2.2. The Outcome Variables

Three outcome or response variables were considered in this study as indicators for a common childhood multimorbidity cluster: anaemia, malaria, and nutritional status. These health conditions were captured objectively at the individual level in accordance with the WHO’s recommended procedures. The classifications of anaemia and malaria have been described elsewhere [17,18]. However, a measure of the overall description of malnutrition among children aged 6–59 months in Nigeria was assessed using four indicators, stunting, wasting, underweight, and overweight. The idea of using these four indicators as proxies for malnutrition may be unusual because, in the past, researchers believed that overweight and indicators of undernutrition do not share common factors. This is no longer the case, as literature is replete with is evidence to suggest emergence of the double burden of malnutrition [20], and that stunting (an indicator of undernutrition) correlates with overweight in a population [21,22,23,24]. Therefore, children with no trace of anthropometric failure were classified as ‘0’, labelled as ‘well nourished’, and those that had at least one of the four indicators were classified as ‘1’, labelled as ‘poorly nourished’ [20,25,26,27].
To classify multimorbidity across anaemia, malaria, and malnutrition, the ‘Composite Index of Multi-morbidity’ (CIMM), a technique adapted from the Composite Index of Anthropometric Failure (CIAF), was used [26,27]. The multimorbidity (with three outcomes) was classified into eight independent groups (including ‘no disease status’), such that multi-categorical responses could be represented in three intersecting sets of anaemia, malaria, and malnutrition (Figure 1).
From the intersecting diseases (Figure 1), this method recognised four distinct groups/categories: those that had ‘no disease’ at all and were classified as ‘0’; those that had ‘one disease only’ and were classified as ‘1’; those that had two diseases only, classified as ‘2’; and those that had all three diseases, classified as ‘3’. However, to align with the definition of multimorbidity as the cooccurrence of two or more diseases in an individual, categories 2 and 3 were grouped into one (having two or more diseases). Therefore, the ordered set of multimorbidity conditions was S = {0, 1, 2}.

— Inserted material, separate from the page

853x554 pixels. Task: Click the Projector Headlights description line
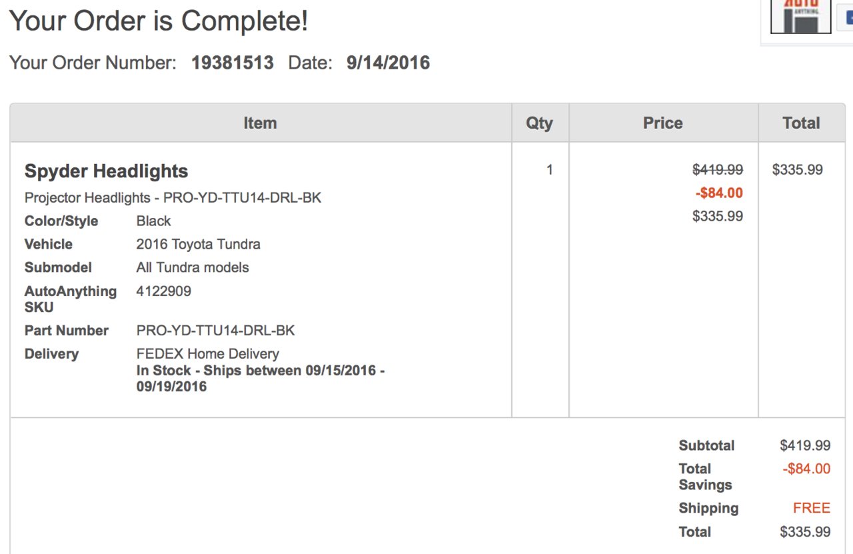click(173, 198)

2.3. Risk Factors (Predictor Variables)

The risk factors considered for this study were categorised following earlier research, and as presented in the NDHS 2018 final report, the factors that affect a childhood’s risk of contracting multimorbidity of anaemia, malaria, and malnutrition (MAMM) were broken down into clusters of factors related to the child, the parents, the household, the community, and the area. The covariates accounted for in this study included child-related (sex, age, birth size, preceding birth interval, the child taking iron supplements, duration of breast feeding, the child having been dewormed, the child having had a fever, and the child’s place of delivery); parent-related (maternal highest education, the mother residing with a partner, the mother’s religious status, the mother’s anaemia status, paternal work status, and paternal education status); household-related (household wealth status, the under-five-year-old child sleeping under a bed net, the sex of the household head, and the number of persons in the household); community-related (community wealth level, the proportion of those whose distance to a health facility is not problematic, and the community maternal education level); and state/area-related (state multidimensional poverty index, state human development index, state gender inequality index, state region of residence, and place of residence) variables. Furthermore, the definitions, classifications, and selection processes of these covariates have been reported elsewhere [17].

2.4. Analyses Techniques

Levels of Statistical Analyses

At the first level, percentage frequency counts and bivariate (Chi square) analysis were used to establish the prevalence and association of MAMM across some variables and the spatial map descriptions across the states and FCT and regions of residence in Nigeria. At the second level, a multivariate multilevel mixed-effect ordered logistic regression model was fitted to determine the multiple overlaps in the variables that simultaneously predict the number of occurrences of MAMM among children aged 6–59 months in Nigeria. Since there is no standard procedure to directly check the proportionality, assumptions using a multilevel mixed-effect ordered logistic regression model, a ‘naïve’ approach was adopted as recommended in [28], and the steps were as follows:
  • Based on the full model (considering all the independent variables), the Brant test was used after performing ordinal logistic regression to identify which variables were proportional to their coefficients or not. Then, the individual predicted probabilities and the mean ( x ¯ 1 )   were computed.
  • The Brant test was also performed based on the partial model (after removing those variables that violated the proportionality assumption in step 1) and found no more violation of the proportionality assumption. Then, individual predicted probabilities and the mean ( x ¯ 2 ) were computed.
  • The test of difference in the two predicted means x ¯ 1 x ¯ 2 was performed and no significant difference at the 5% level (both at two- and at one-tailed test) was found.
Given the above, the assumption of non-violation of proportionality was upheld while using the mixed-effect ordered logistic regression analysis method to investigate the multiple overlaps in the association between the individual factors, contextual factors, and MAMM among children 6–59 months of age in Nigeria. Nevertheless, in some situations, the issue of violation of assumptions may not cause serious problems, especially when the sample size is large [28].
The missingness observed in the selected variables ranges from 3 to 1610. Therefore, the multiple imputation method was used to replace missing values in the data set. All of the analyses were performed using Stata MP4 version 17 (Stata Corp, College Station, TX, USA) at a 5% alpha level of statistical significance.

3. Results

The multimorbidity of childhood diseases was assessed using the counts of the interactions between the three outcome variables. The mean number of diseases displayed by the children was 1.5, with a standard deviation of 0.96. Figure 2 shows the distribution of the three diseases’ possible interactions and their counts. There were more children displayed anaemia only, 22.5% (2293/10,183), compared with malaria only, 3% (308/10,183), and malnutrition only, 9% (897/10,183). Almost equally as many children, 16.9% (1721/10,183) and 17.4% (1767/10,183 display ‘all three disorders’ and ‘do not have any of the three diseases’.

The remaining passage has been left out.